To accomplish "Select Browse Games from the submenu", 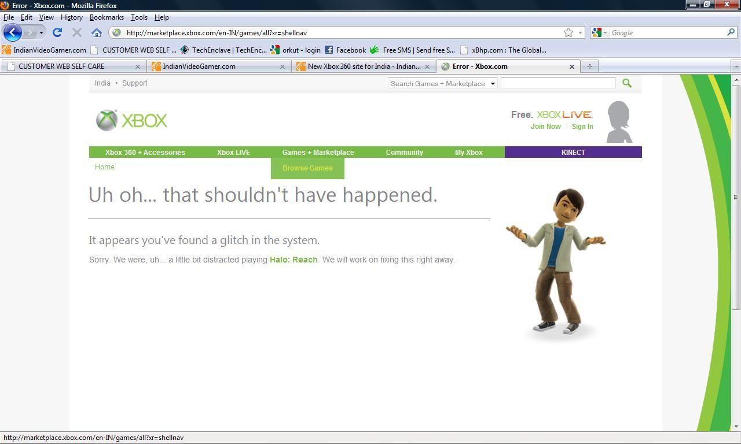I will point(307,168).
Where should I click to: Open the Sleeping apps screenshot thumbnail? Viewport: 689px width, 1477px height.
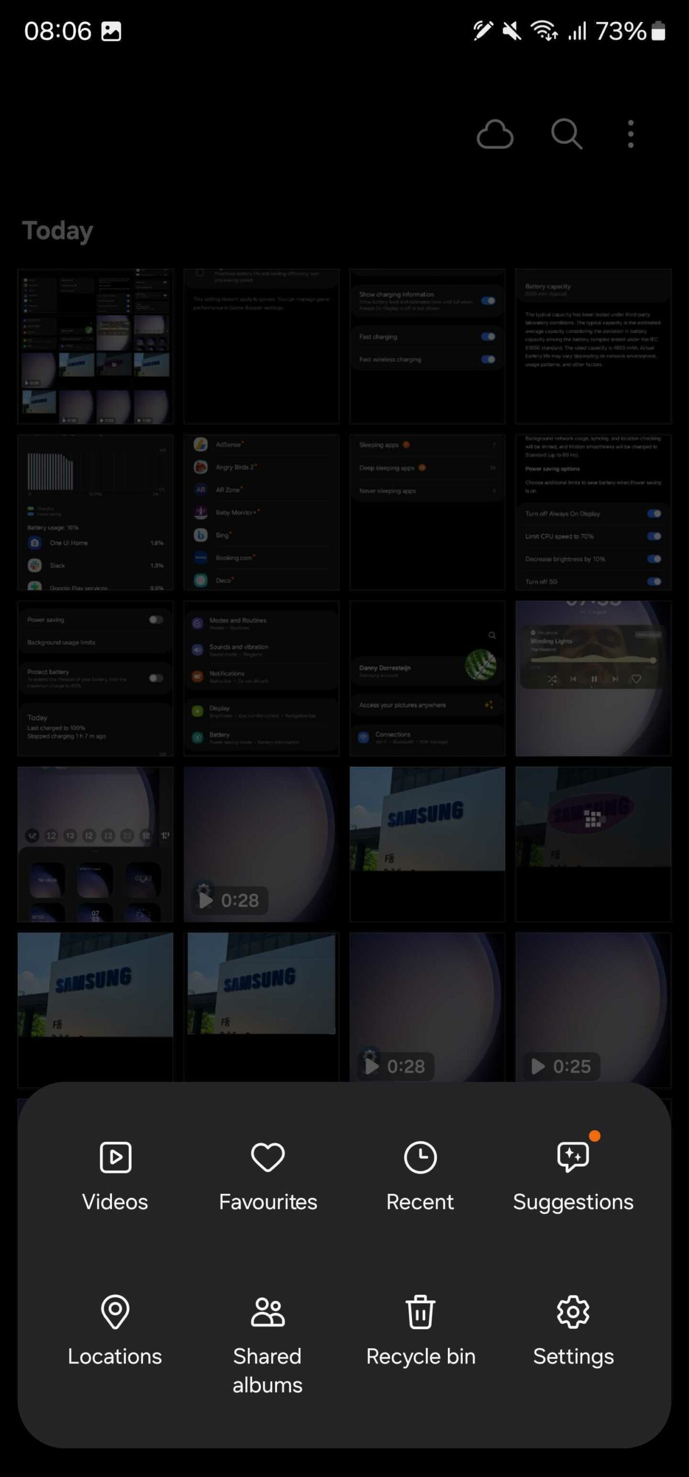pos(427,512)
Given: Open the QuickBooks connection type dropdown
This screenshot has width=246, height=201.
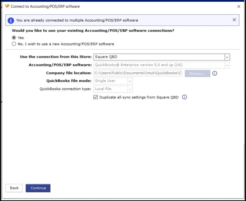Looking at the screenshot, I should [x=130, y=89].
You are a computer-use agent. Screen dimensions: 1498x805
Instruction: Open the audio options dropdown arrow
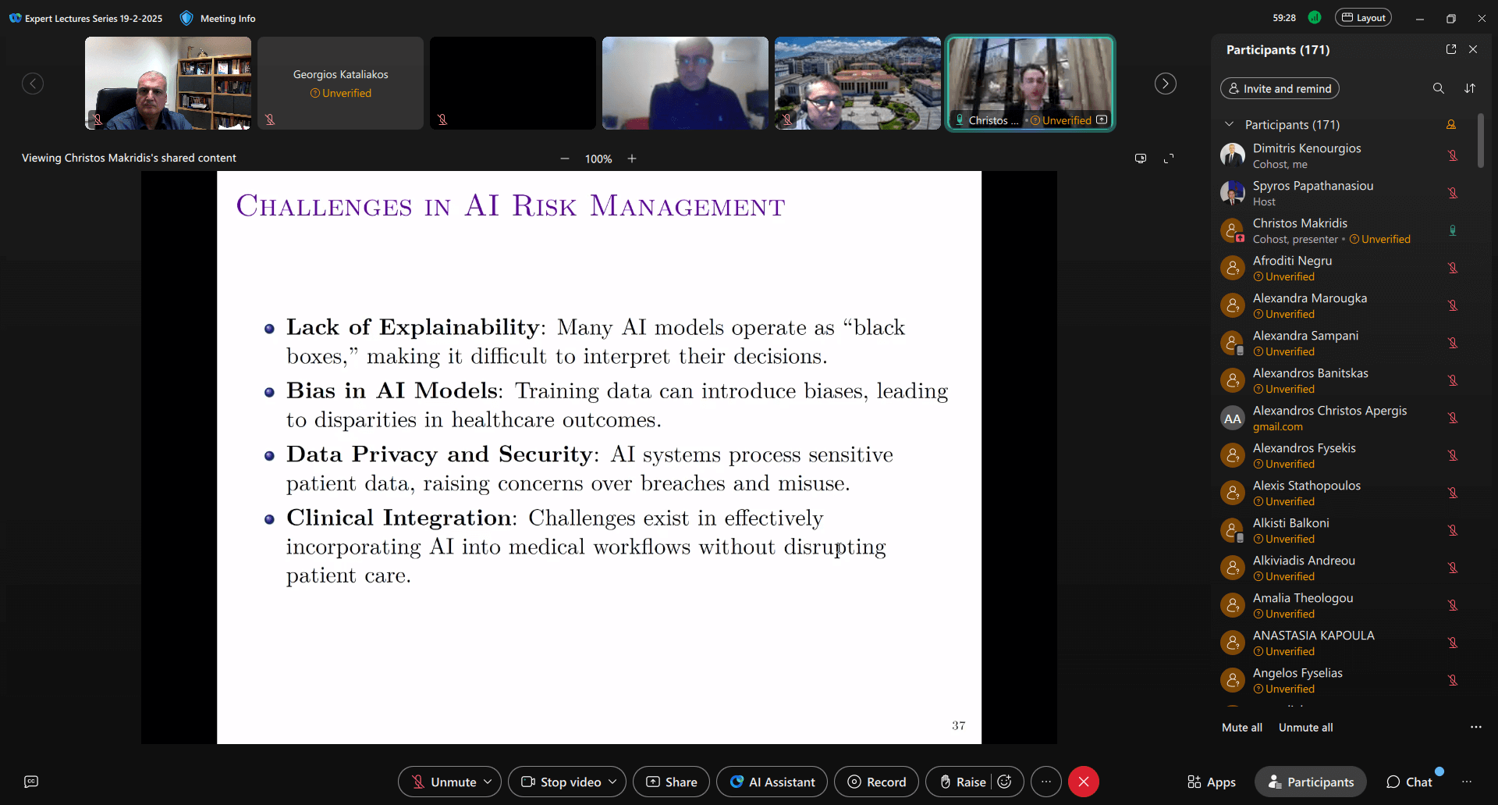click(x=488, y=782)
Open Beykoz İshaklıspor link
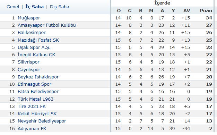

· · · · ·

= Work to be completed =
The answer must be an exact copy of the lines from the one containing "Instruction: Open the" through the last line of the records, and nothing else. Pictures do not belong in it.

= Exercise result =
Instruction: Open the audio options dropdown arrow
click(x=488, y=782)
Open Beykoz İshaklıspor link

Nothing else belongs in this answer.